O BNDES já destinou um total de R$ 1,19 bilhão para o projeto do “carro voador”, incluindo outros dois aportes anteriores. Em 2022, foram R$ 490 milhões para o desenvolvimento inicial do veículo, e, recentemente, uma linha de crédito de R$ 500 milhões para a instalação da fábrica da Eve, que será integrada a uma unidade existente da Embraer.
Além dos recursos do BNDES, a Eve também obteve US$ 50 milhões do Citibank em novembro, fortalecendo ainda mais o programa de desenvolvimento do eVTOL.
A expectativa é que a fábrica, quando operando em plena capacidade, produza até 480 unidades por ano, com entrega dos primeiros modelos prevista para 2026. A planta será implantada em um espaço já pertencente à Embraer e deve gerar cerca de 1 mil empregos qualificados, voltados para áreas como tecnologia e engenharia.
O presidente do BNDES, Aloizio Mercadante, destacou a importância da fábrica permanecer no Brasil:
O acordo é: a fábrica fica no país, os empregos serão de qualidade, com foco em tecnologia e engenharia, fortalecendo o Parque Tecnológico brasileiro.

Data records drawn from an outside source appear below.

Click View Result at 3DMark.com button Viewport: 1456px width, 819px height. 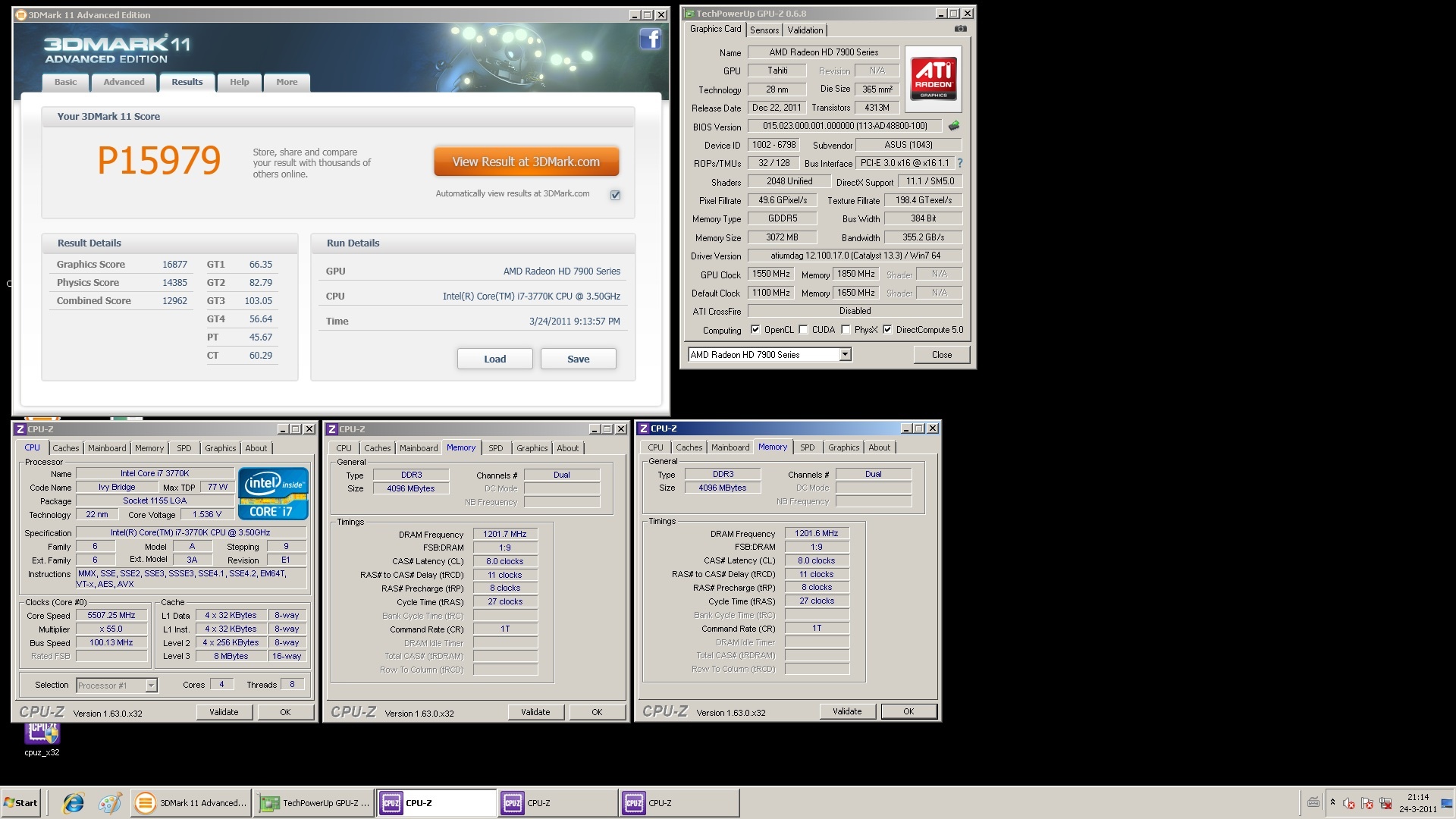pyautogui.click(x=526, y=162)
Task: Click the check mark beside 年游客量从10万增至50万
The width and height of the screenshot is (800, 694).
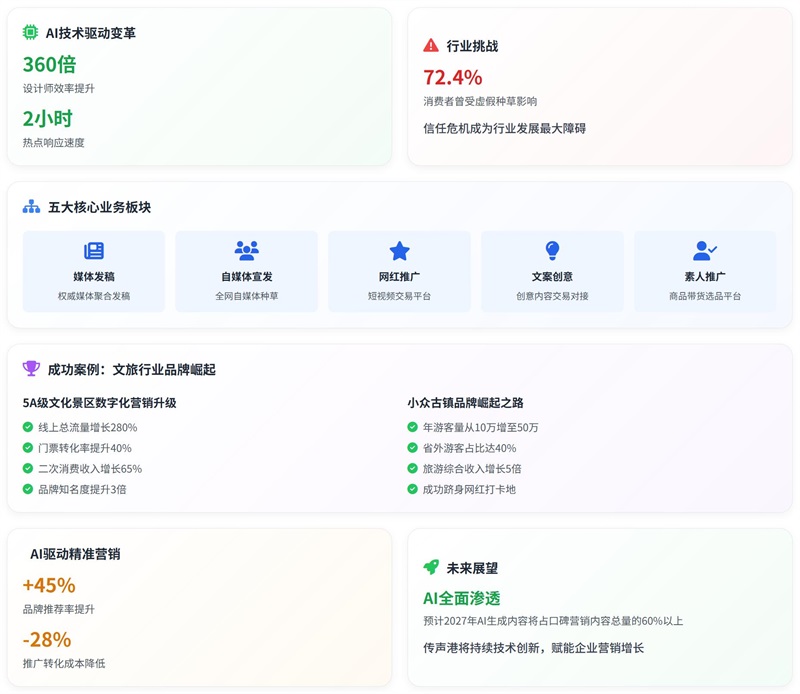Action: coord(413,427)
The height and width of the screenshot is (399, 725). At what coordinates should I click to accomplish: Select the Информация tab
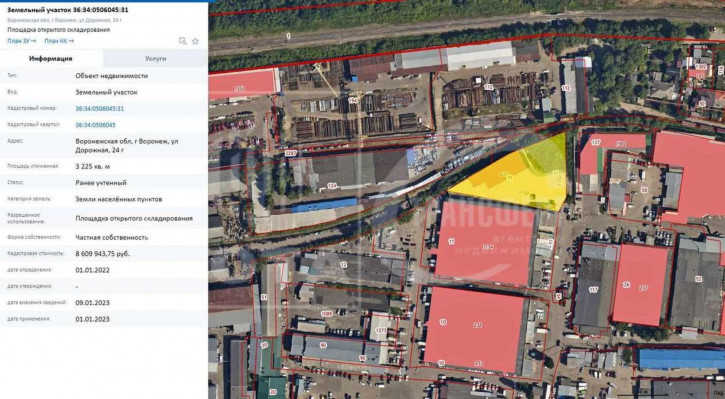pos(51,59)
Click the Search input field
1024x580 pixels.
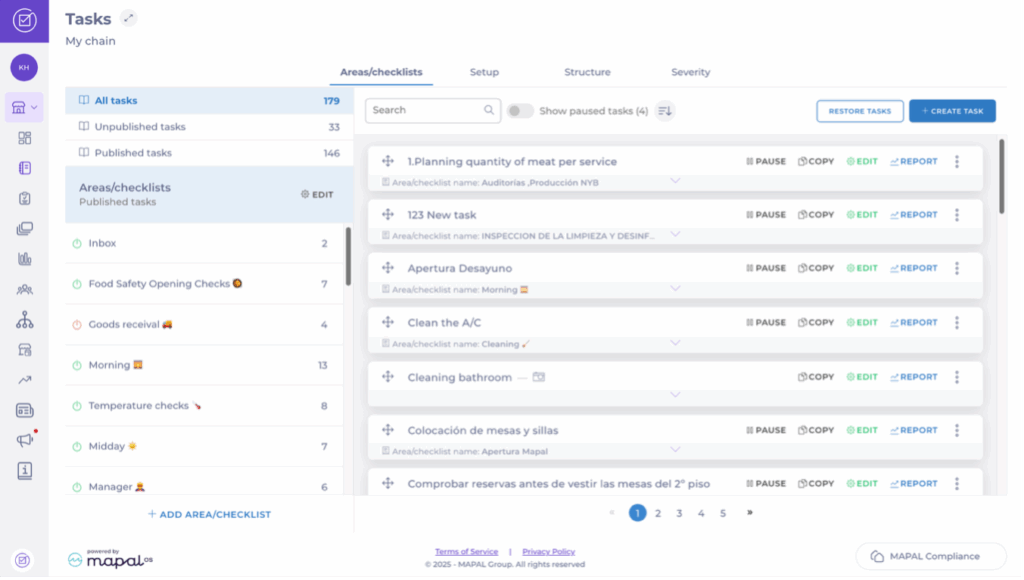[x=425, y=111]
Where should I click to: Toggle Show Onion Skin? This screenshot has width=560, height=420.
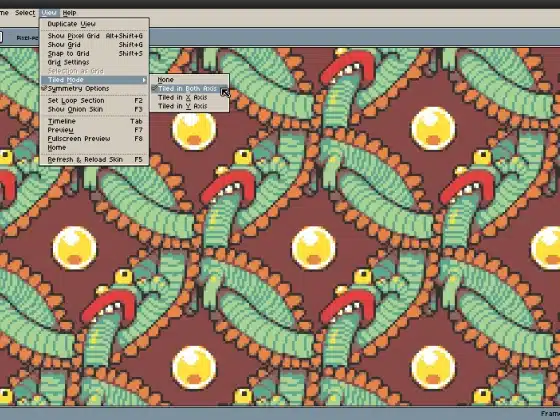coord(94,109)
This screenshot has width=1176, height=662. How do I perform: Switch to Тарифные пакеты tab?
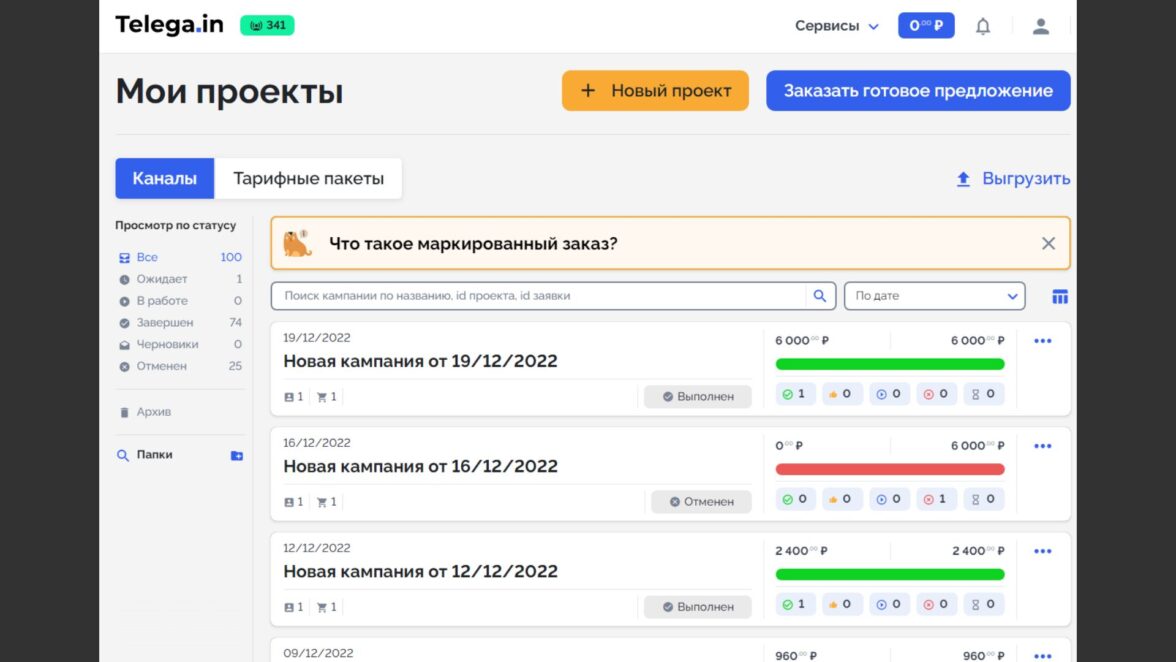point(308,179)
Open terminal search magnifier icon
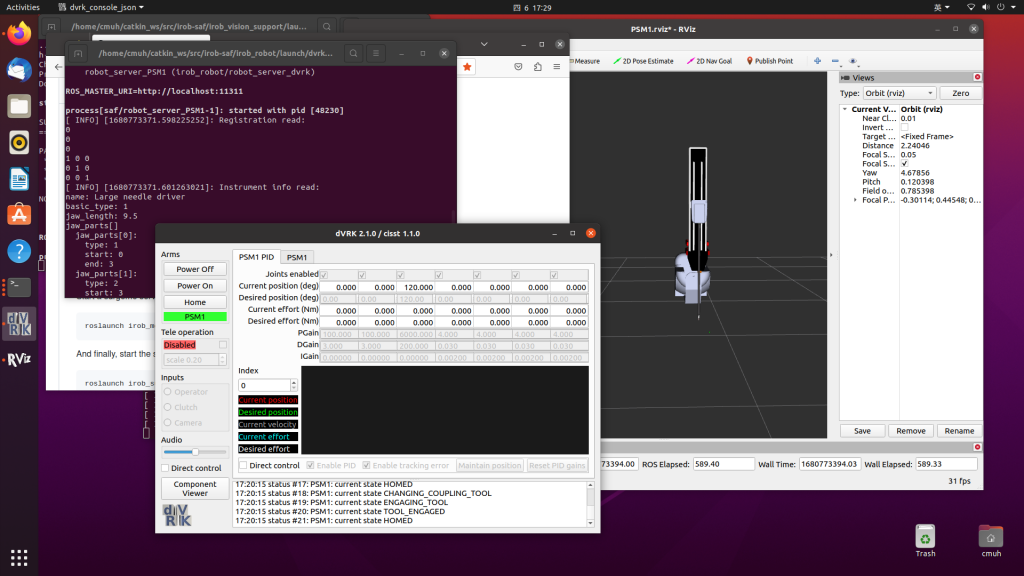 click(x=354, y=53)
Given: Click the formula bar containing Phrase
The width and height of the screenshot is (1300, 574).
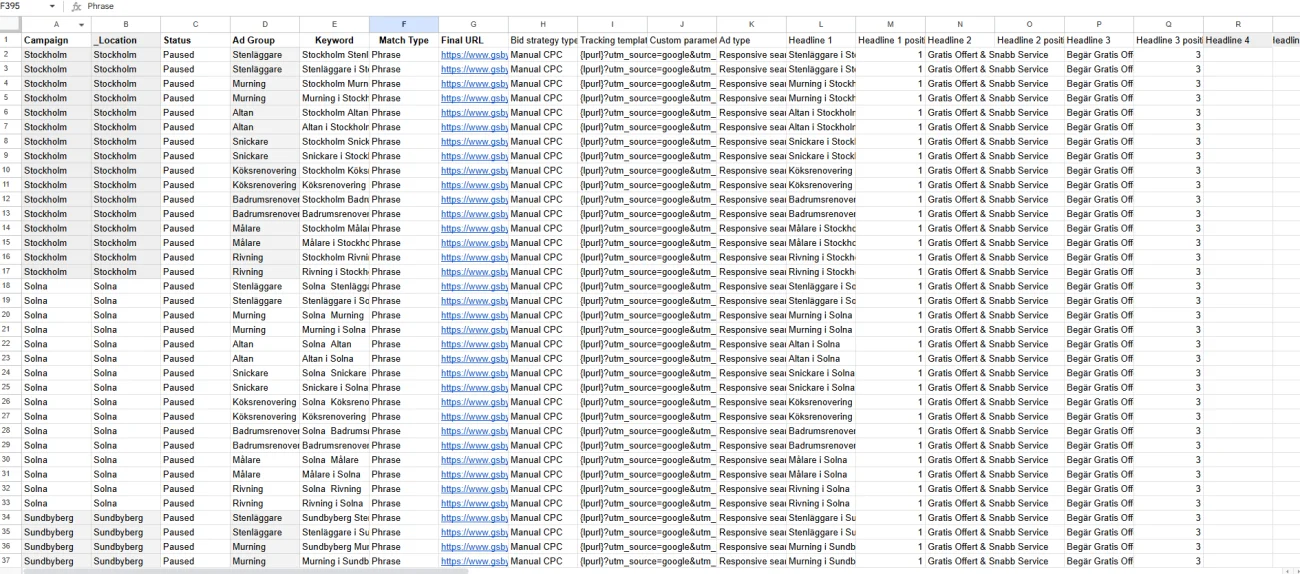Looking at the screenshot, I should pos(400,6).
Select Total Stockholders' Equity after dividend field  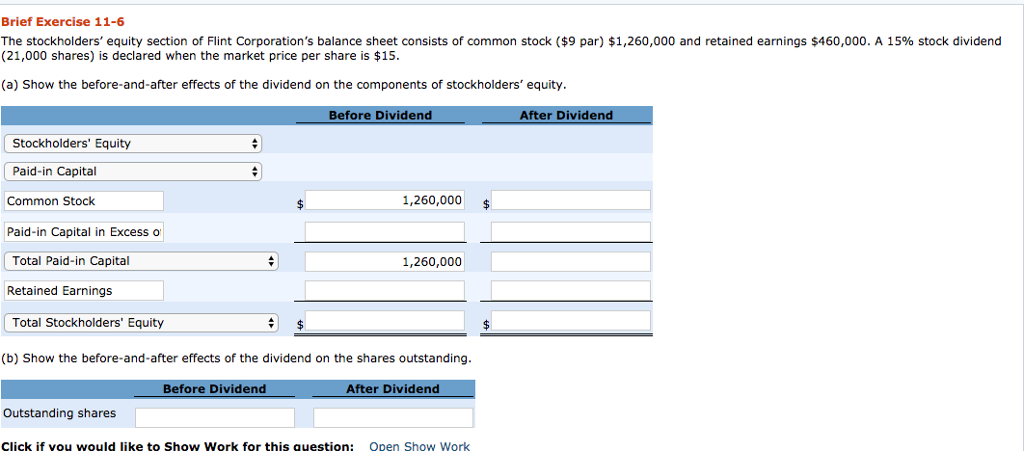(x=571, y=320)
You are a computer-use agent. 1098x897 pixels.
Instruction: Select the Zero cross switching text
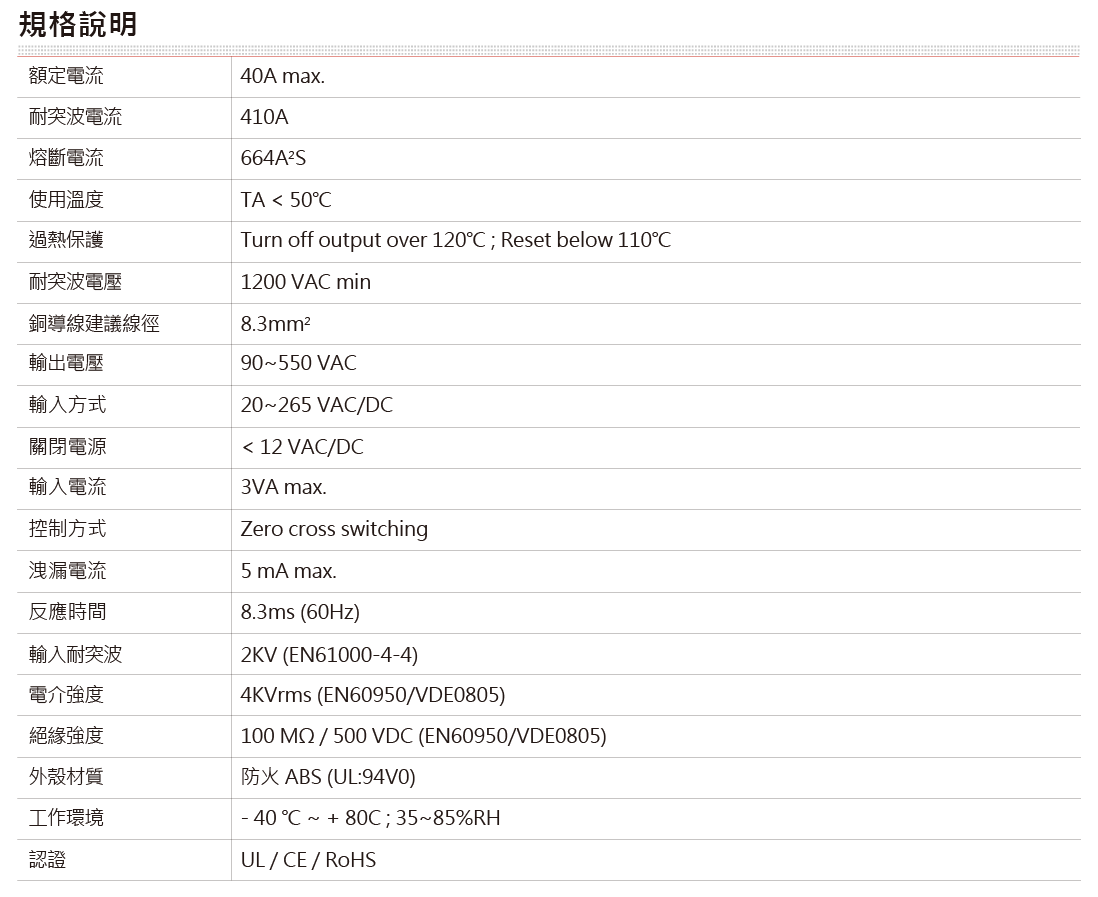point(333,529)
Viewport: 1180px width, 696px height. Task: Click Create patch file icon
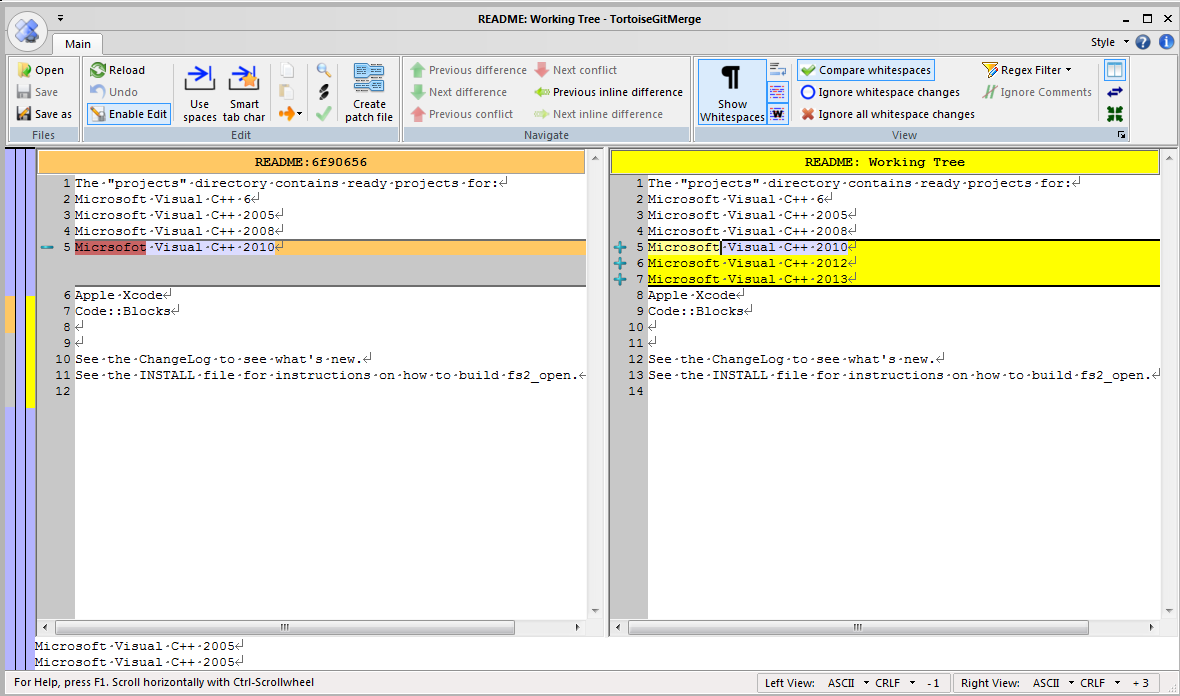pyautogui.click(x=369, y=78)
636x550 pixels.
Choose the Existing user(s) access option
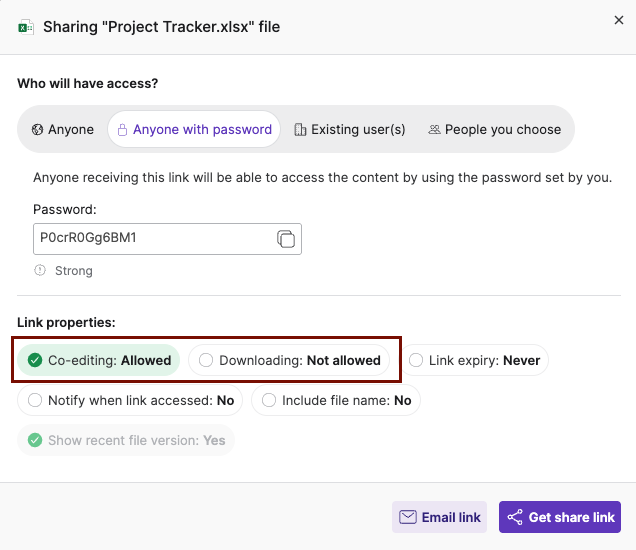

A Eve aguarda aprovação do eVTOL pela Agência Nacional de Aviação Civil (Anac), responsável pela regulamentação da aviação civil no Brasil. Com quase 3 mil encomendas já feitas, o modelo promete transformar o mercado de mobilidade urbana com sua proposta inovadora e sustentável.
A produção será escalonada em quatro fases, acompanhando o crescimento da demanda. O projeto reforça a posição da Embraer como um dos grandes nomes da indústria aeroespacial mundial.